**PROBLEM DETAILS:** The records that follow must be transcribed in full, without any change.

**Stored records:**
________________________________________
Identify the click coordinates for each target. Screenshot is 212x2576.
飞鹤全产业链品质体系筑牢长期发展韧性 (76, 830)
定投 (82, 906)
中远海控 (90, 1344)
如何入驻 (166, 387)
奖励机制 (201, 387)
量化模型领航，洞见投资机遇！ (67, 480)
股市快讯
________________________________________
**SOLUTION TO THE EXERCISE:**
Identify the click coordinates for each target. Screenshot is 212x2576.
飞鹤全产业链品质体系筑牢长期发展韧性 (76, 830)
定投 (82, 906)
中远海控 (90, 1344)
如何入驻 (166, 387)
奖励机制 (201, 387)
量化模型领航，洞见投资机遇！ (67, 480)
股市快讯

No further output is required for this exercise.